Human Growth and Education
From this view, education itself is a continuation of growth. The intellect and will—higher faculties of the soul—develop upon the foundation laid by vegetative and sensitive functions. Thomists affirm that “nothing is in the intellect that was not first in the senses.” But those senses, in turn, depend on the proper growth of the body: clear vision, stable nervous systems, and so on.
A child who has been rightly nourished and matured physically is more apt to grow in judgment, creativity, and virtue. In this way, the intellectual growth of the person presupposes—and crowns—the physiological growth of the body. Education, then, is not a separate process from growth but its flowering.
Ethical and Spiritual Dimensions
On a moral and spiritual level, growth takes on even greater depth. Since growth is teleological—ordered to perfection—then stunted growth is not merely a tragedy but a failure of purpose. It may result from deprivation, trauma, or the refusal of interior effort. This is why the Catholic tradition speaks of growing in virtue or maturing in grace. These metaphors are not rhetorical flourishes. They express the soul’s deepest longing: becoming what it was meant to be.
Indeed, the Christian view of salvation itself is cast in terms of growth. Grace does not override nature but perfects it. Sanctification is the flowering of the soul’s capacity, elevated and fulfilled by divine life. Here, growth is not outgrown; it is glorified.
Toward Our Full Stature
Growth is not merely an increase in size; it is the unfolding of a form, the realization of what we already are in potential. Thomism insists that we are not a collection of faculties loosely tied to a body. We are unified beings whose every motion—from cell division to contemplation—proceeds from a single principle of life: the soul.

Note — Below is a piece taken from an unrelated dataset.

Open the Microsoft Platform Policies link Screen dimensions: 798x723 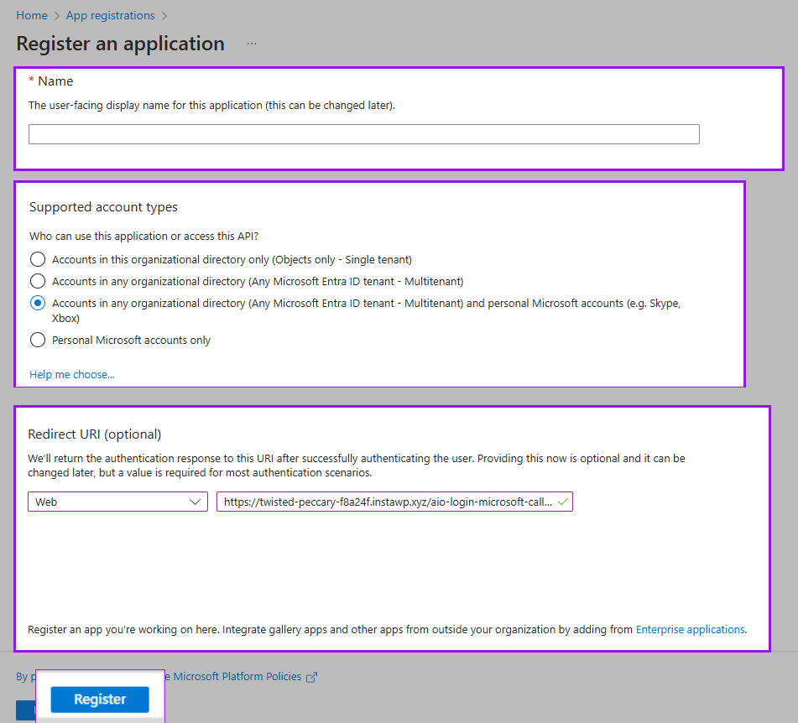coord(237,677)
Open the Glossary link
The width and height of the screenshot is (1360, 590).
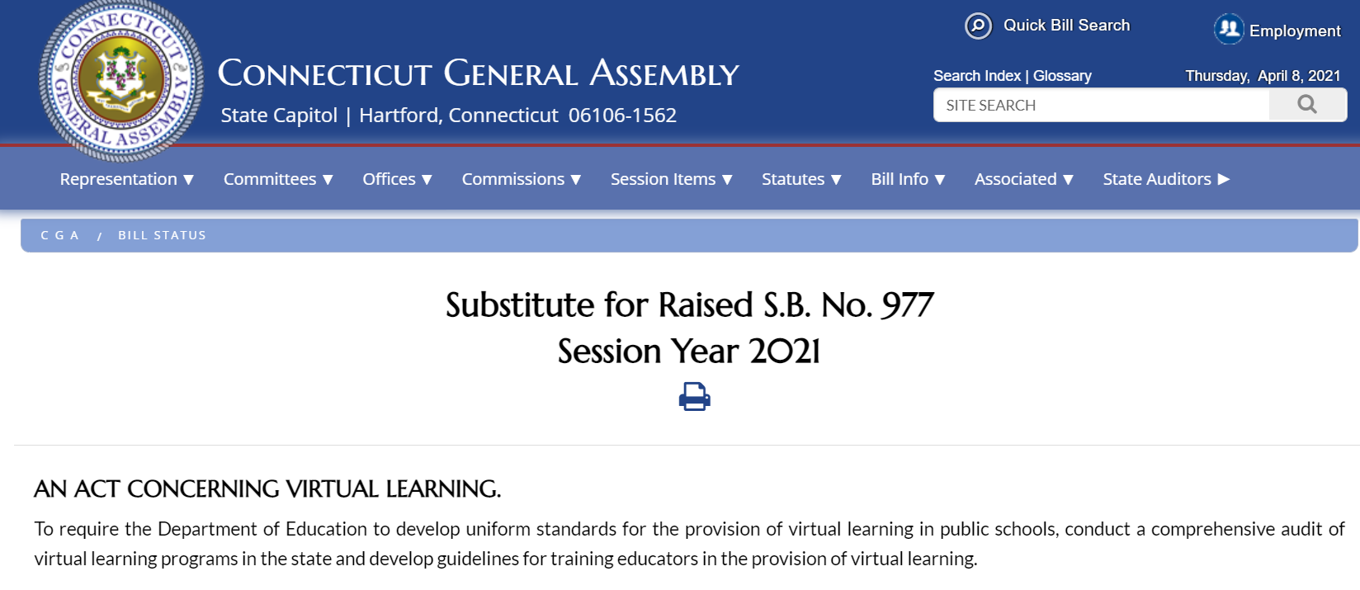(x=1062, y=76)
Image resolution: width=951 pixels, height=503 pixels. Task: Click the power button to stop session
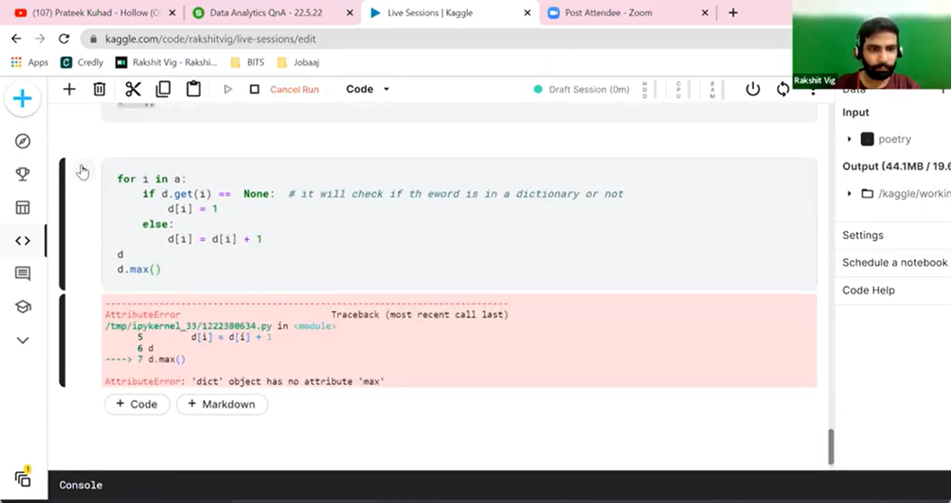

In this light, growth is not just a phase of childhood or a physical process to be tracked. It is the invisible artisan shaping a rational being. To grow is not to become someone else, but to become fully ourselves. And though our bodies will one day cease to grow, the soul’s final increase remains ahead: not in inches or achievements, but in the measure of love. For we were made not only to grow, but to be made perfect in Him who gave us life.